Conversaciones interactivas por confinamiento: principios

—A tí te pasa algo, Santiago—dijo Juan—. Desde que te has conectado no paras de sonreir.
—Estoy contento. Hace años tenía un gusanillo que me provocaba un cierto desasosiego—explicó Santiago—. Y ahora me ha desaparecido por completo. Es una sensación como cuando el ó la protagonista de una película recorren un oscuro pasillo y la música de fondo te deja entrever que algo malicioso ronda por ahí, a punto de aparecer.
—Y ¿ahora te ha desaparecido, sin más?—preguntó Inés mientras lanzaba su mano hacia las patatas fritas.
—Es complicado, que dirían los estadounidenses. Os cuento—contestó Santiago—. Ya sabéis que tenía un bar al lado de la Innombrable y la gente de esa multinacional venía a tomar algo al terminar su trabajo. Una de esas personas que venía era Merche, una mujer encantadora y una bellísima persona. Muchas veces charlábamos y me contó que la jefa de su departamento hacía lo posible por amargarle la existencia. Quizás la razón de esa actitud de la jefa se debía a que Merche tenía mucha amistad con los pocos compañeros que cuestionaban las directrices del departamento.


—Vamos, los “rojillos” del departamento—apuntó Pascual—. ¿Quién era esa jefa?.
—Una tal Felisa, aunque sus subordinados se referían a ella como “la gamba”, ó “la golfa”— contestó Santiago, añadiendo:— lo de la gamba se debía a su eterno moreno corporal y al hecho de que hace veinte años tenía un cuerpo que, a decir de sus subordinados, se podía aprovechar todo, menos la cabeza.
—Ya sé de quién me hablas—añadió Pascual—. Era una mujer que entraba en bucle cuando hablaba y no paraba de repetir siempre lo mismo.


—La carrera de la tal Felisa fue meteórica. Empezó aliándose con un psicópata a quien le cedió gran parte de su poder, por lo cual pudo permitirse años de vivir como un Borbón—explicó Santiago—. Conste que Merche nunca me explicó nada, pero sus compañeros eran más explícitos y lo que me contaba uno y otro, sirvió para hacerme una idea acerca de la “calidad” de esa persona. Me contaron que era experta en mirar a otro lado cuando el psicópata se excedía en sus funciones. También me explicaron que se vestía como una niña, con una minifalda escandalosa, para satisfacer las miradas y quizás algo más de su director. Oi también que cuando ese director se jubiló, su sustituto, lo primero que hizo fue prohibirle llevar esas minifaldas. De hace unos diez años a esta parte fueron eliminando a aquellos “rojillos” que osaban cometer la osadía de pensar algo diferente a la corriente oficial. Jubilaciones anticipadas, despidos… Lo último que supe de Felisa es que estaba rodeada de un grupo de “trepas”, que le seguían el juego para tener un cierto poder. Susy, “el arribista”, “cara rata”, son sus apodos. El resto de sus subordinados son los típicos “si bwana” a todo. Son gente que ha aprendido a mantenerse a flote haya la corriente que haya.

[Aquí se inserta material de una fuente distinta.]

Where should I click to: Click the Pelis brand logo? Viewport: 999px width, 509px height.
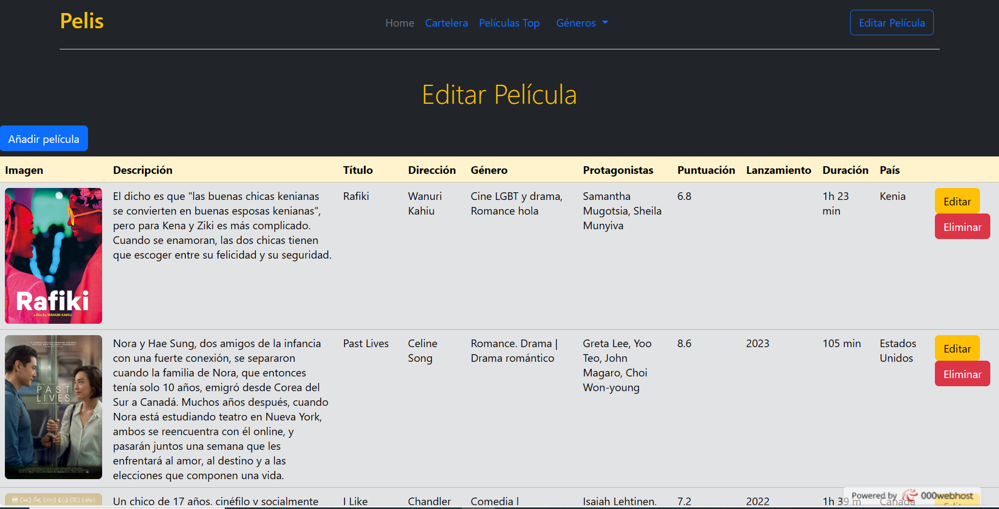81,21
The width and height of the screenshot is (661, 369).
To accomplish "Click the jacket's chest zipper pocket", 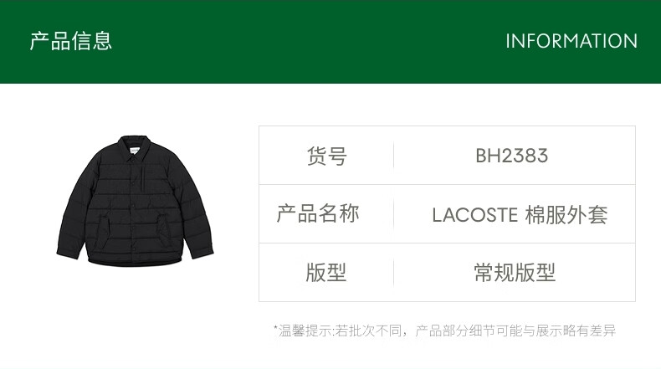I will tap(144, 179).
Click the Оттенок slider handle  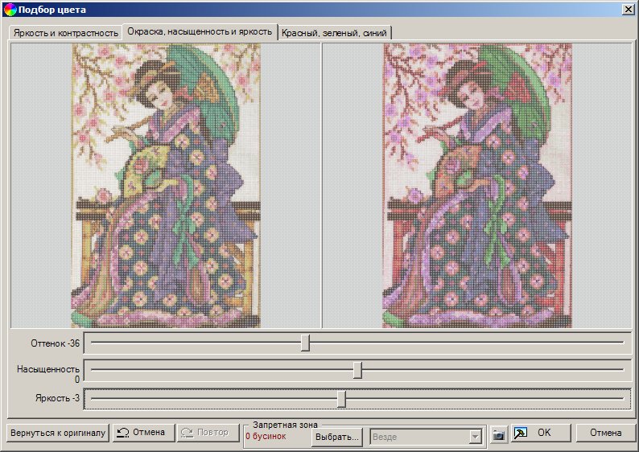click(x=305, y=343)
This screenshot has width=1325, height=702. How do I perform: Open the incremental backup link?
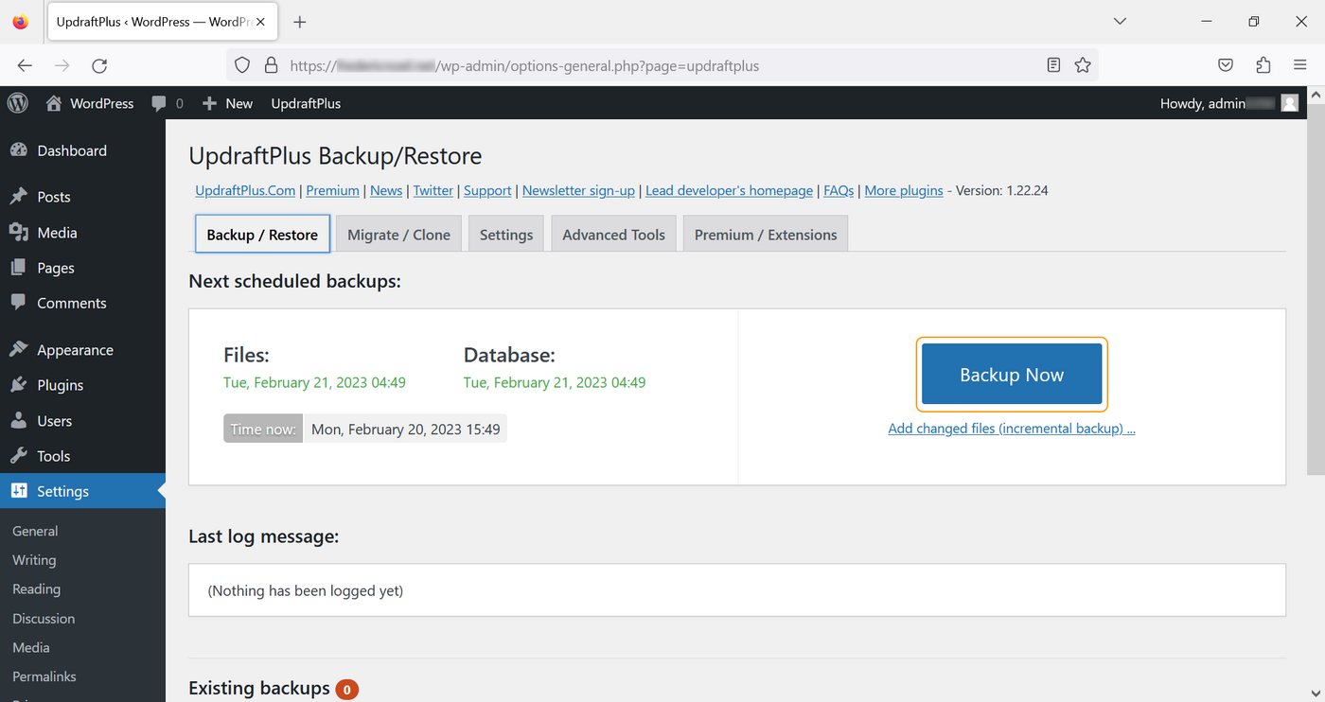tap(1011, 428)
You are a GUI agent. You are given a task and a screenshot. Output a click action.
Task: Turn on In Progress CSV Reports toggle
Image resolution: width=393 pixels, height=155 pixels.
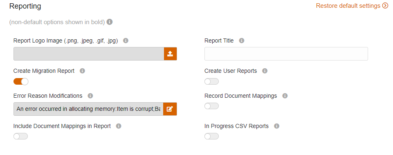coord(211,136)
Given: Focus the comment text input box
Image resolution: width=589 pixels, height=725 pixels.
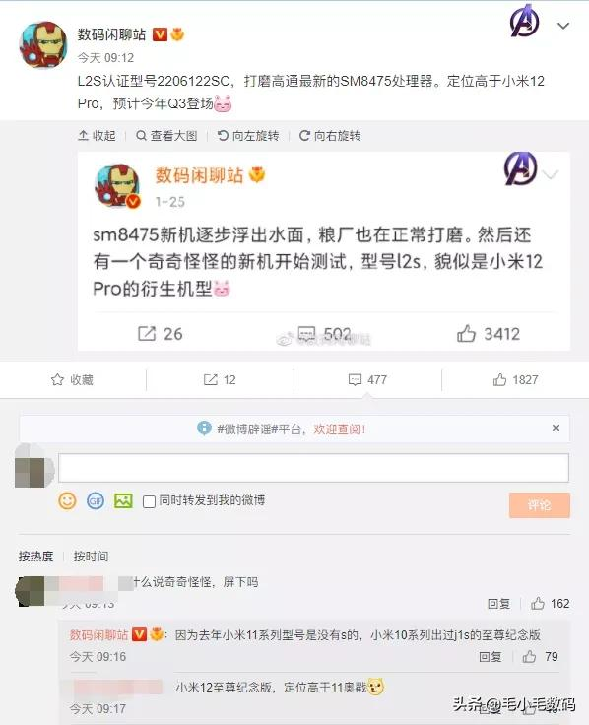Looking at the screenshot, I should click(313, 468).
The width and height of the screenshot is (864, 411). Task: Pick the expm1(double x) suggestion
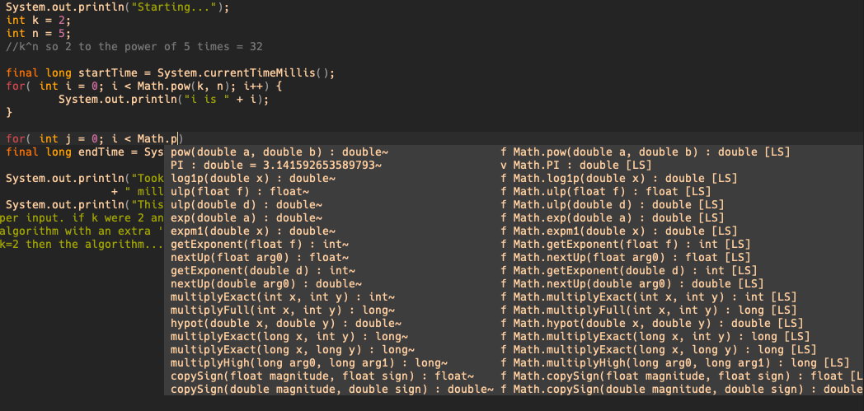514,231
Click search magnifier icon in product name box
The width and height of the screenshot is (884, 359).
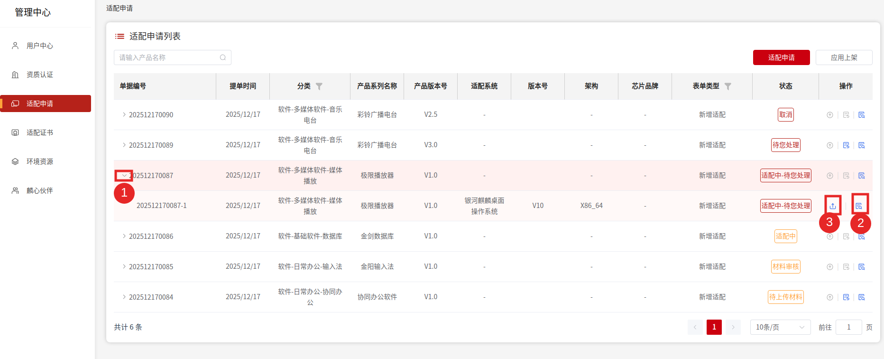click(223, 57)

—Más que una empresa, esto parece el congreso de diputados. Mis felicitaciones a Merche, que ha sabido resistir semejante ambiente—aplaudió Juan, seguido por sus amigos—. Y luego hablan de código de conducta empresarial, de principios…
—Ja, principios—añadió Pascual—. Esos principios que varían en función del país en el que tienen una sucursal. Si estás en un país del tercer mundo, puedes explotar a los niños. Pero nada de explotación de niños si estás en el primer mundo. Vamos. Unos principios que varían en función de dónde estés.
—No son principios. Esas empresas no los tienen. Es publicidad barata.

—Por cierto, en relación con los rojillos, os recomiendo una serie:»Rita». La protagonista es alguien que piensa, cuestiona las cosas, se salta las normas cuando considera que es necesario para ayudar a alguno de sus alumnos, porqué ella es profesora de una escuela danesa. Vale la pena. Os encantará.